* begin ITEMS *

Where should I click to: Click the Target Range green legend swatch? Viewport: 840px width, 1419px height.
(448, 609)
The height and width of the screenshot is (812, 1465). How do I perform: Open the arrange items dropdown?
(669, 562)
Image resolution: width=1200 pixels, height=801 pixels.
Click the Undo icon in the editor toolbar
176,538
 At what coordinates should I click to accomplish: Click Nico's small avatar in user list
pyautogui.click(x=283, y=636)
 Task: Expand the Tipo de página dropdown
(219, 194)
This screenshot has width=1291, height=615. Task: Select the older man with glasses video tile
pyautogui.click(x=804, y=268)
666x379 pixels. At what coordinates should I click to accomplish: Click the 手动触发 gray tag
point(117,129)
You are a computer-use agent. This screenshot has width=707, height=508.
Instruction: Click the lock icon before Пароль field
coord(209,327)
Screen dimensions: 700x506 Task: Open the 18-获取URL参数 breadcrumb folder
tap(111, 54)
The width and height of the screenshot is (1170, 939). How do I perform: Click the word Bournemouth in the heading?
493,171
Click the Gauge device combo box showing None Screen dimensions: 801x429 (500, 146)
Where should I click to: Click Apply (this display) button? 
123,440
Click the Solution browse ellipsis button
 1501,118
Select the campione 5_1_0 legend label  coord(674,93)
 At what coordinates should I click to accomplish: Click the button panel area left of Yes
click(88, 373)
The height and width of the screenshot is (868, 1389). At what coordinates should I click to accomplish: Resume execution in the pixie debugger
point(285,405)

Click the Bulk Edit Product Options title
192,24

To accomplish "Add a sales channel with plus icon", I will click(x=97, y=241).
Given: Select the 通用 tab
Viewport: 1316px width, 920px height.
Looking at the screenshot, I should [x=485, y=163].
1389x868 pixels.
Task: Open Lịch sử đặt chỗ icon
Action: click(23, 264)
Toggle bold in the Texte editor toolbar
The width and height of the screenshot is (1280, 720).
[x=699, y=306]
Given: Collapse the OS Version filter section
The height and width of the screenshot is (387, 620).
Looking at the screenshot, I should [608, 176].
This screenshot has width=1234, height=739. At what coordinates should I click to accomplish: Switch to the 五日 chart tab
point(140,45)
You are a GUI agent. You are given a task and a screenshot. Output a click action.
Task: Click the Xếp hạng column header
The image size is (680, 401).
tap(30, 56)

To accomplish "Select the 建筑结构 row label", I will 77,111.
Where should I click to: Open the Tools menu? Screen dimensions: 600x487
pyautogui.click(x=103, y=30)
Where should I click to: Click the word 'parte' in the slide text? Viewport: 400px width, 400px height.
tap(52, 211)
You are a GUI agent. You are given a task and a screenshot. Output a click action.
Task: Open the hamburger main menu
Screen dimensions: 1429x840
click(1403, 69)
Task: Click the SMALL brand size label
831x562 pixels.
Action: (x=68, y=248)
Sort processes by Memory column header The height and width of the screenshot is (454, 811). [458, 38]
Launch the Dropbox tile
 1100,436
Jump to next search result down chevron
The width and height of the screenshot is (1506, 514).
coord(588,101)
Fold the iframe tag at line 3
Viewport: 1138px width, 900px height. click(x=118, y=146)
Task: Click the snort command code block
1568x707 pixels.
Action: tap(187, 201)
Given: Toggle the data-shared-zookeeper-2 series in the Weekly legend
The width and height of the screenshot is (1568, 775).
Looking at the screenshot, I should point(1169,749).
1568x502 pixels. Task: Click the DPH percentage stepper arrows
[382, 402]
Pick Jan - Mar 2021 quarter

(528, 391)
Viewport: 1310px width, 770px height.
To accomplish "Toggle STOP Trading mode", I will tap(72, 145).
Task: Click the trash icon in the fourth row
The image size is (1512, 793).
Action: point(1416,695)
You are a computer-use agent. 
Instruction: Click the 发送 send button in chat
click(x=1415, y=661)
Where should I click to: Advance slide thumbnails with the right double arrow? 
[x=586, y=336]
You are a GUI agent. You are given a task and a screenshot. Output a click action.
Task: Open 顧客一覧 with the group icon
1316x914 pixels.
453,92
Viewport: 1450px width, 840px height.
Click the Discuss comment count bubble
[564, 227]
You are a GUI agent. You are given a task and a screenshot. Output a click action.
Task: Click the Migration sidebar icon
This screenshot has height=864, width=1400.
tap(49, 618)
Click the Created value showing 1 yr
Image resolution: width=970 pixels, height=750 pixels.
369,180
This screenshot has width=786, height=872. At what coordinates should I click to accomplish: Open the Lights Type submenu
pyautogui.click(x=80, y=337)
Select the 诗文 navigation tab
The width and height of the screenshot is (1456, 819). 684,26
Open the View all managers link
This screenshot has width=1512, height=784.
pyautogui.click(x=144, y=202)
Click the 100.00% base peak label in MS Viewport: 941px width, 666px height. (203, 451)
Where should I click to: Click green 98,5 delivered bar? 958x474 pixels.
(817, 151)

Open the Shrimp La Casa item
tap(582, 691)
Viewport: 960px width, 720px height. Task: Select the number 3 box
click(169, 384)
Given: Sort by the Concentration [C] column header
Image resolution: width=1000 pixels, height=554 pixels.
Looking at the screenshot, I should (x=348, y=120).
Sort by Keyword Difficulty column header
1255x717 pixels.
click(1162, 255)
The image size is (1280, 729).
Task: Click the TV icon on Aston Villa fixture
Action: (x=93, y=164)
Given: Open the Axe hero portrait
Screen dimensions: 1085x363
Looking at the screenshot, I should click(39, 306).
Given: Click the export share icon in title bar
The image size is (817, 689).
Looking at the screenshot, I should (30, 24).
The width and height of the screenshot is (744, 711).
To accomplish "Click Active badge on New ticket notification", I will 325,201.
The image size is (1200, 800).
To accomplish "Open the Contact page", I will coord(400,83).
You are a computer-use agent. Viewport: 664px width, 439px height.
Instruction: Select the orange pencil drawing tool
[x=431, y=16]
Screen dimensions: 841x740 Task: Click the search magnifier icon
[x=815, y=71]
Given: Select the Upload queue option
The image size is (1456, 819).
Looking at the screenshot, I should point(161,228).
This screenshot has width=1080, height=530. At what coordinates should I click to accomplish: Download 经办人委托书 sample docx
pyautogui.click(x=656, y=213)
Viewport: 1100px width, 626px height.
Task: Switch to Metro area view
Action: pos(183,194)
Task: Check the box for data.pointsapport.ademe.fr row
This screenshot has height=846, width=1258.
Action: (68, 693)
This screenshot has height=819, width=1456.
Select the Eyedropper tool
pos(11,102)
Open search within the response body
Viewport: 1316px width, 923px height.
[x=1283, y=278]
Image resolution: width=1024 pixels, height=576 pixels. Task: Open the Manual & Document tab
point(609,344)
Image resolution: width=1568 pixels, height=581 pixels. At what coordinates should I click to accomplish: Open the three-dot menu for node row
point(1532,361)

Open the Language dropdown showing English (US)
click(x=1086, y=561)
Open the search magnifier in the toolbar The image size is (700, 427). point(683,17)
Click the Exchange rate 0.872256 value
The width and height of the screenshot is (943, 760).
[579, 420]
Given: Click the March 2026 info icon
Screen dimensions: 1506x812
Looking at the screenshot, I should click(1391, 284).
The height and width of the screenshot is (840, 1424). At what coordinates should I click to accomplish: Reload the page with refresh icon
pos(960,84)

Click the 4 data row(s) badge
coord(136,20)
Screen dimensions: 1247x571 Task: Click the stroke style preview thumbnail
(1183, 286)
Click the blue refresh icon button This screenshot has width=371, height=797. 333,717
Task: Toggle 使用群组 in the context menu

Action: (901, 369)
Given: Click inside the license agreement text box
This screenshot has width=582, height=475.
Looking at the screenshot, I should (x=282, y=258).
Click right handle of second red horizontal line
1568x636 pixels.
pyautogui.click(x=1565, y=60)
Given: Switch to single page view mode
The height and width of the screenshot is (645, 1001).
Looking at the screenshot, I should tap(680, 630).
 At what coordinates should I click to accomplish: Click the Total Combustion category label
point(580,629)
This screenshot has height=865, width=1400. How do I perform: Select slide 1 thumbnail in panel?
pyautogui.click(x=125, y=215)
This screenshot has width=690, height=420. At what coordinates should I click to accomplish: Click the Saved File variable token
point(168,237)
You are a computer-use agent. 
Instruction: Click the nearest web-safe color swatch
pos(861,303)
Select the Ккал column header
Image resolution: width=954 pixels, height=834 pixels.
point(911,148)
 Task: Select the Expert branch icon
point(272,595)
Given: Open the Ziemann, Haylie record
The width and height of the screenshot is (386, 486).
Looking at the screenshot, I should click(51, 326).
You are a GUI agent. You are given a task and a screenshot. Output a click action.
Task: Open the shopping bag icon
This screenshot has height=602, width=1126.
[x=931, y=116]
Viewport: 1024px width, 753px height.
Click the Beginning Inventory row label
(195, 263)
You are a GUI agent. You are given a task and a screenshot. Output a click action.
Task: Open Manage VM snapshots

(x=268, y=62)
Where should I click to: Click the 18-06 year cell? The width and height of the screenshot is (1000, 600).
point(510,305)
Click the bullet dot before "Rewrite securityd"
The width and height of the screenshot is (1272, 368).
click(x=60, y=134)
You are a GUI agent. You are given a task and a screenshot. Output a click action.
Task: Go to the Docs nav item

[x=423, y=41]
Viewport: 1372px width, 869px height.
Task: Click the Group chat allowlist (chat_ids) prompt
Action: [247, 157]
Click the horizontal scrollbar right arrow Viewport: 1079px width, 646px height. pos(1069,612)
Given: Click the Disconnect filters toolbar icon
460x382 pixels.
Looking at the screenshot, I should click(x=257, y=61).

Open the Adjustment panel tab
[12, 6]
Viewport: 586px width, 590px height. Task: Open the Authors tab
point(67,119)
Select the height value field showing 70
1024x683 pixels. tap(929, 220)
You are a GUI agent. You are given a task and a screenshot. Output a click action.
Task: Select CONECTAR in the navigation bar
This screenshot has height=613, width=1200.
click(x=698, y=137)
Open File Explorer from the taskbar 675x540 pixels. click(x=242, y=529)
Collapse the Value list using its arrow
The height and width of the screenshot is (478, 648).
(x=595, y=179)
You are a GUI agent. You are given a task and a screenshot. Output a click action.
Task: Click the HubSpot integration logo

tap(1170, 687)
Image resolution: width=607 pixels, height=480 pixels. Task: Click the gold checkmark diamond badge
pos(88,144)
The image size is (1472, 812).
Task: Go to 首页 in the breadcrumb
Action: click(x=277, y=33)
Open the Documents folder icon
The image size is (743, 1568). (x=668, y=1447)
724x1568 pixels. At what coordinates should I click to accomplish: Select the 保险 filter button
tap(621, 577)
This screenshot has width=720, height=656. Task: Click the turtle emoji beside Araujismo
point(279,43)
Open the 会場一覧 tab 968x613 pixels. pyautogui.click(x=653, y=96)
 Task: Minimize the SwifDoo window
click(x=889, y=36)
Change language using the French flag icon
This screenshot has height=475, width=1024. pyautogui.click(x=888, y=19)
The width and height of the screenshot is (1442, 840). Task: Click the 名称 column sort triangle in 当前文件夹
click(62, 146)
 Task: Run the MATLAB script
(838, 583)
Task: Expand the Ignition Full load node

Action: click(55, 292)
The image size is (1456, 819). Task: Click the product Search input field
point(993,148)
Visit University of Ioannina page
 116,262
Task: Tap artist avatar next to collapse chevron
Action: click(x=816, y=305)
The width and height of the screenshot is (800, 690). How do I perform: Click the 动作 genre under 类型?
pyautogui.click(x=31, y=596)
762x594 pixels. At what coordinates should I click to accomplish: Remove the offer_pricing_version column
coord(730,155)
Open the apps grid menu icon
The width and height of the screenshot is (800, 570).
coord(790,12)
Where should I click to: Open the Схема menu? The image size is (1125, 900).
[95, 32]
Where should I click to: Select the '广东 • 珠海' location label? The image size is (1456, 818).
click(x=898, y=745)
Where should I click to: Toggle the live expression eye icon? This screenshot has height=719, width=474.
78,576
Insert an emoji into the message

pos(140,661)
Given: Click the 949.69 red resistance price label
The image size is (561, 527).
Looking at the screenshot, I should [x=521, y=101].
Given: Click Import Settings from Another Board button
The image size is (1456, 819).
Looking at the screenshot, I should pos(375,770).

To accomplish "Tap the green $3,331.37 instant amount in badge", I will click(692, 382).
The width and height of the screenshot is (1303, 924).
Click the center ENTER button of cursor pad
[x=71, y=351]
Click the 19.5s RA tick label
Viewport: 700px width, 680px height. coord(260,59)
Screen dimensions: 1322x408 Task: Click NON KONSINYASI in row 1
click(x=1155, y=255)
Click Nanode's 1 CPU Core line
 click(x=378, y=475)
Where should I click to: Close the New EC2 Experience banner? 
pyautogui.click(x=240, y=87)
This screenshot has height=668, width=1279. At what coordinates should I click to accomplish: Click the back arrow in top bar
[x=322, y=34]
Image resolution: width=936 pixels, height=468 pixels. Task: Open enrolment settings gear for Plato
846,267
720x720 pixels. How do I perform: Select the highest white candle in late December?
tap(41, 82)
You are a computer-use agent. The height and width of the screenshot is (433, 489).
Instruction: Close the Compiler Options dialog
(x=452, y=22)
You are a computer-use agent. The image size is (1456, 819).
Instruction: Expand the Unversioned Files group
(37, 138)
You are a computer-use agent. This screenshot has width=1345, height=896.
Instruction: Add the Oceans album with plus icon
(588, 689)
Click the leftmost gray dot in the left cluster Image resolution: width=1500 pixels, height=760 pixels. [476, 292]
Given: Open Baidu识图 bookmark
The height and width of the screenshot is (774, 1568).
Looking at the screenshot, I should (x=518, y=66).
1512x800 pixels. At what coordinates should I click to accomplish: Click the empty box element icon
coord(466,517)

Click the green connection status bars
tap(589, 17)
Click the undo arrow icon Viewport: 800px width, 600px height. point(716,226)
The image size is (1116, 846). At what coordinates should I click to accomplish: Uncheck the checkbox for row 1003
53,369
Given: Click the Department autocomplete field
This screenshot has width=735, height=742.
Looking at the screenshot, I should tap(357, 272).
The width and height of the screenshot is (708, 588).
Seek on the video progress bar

* end ITEMS *

**EXERCISE OBJECTIVE:**
Copy out the lines running from the one with "Given: Click the March 2026 info icon" through the one with "pos(960,84)", both included, word for word.

**OUTPUT:**
Given: Click the March 2026 info icon
Screen dimensions: 1506x812
Looking at the screenshot, I should click(1391, 284).
The height and width of the screenshot is (840, 1424). At what coordinates should I click to accomplish: Reload the page with refresh icon
pos(960,84)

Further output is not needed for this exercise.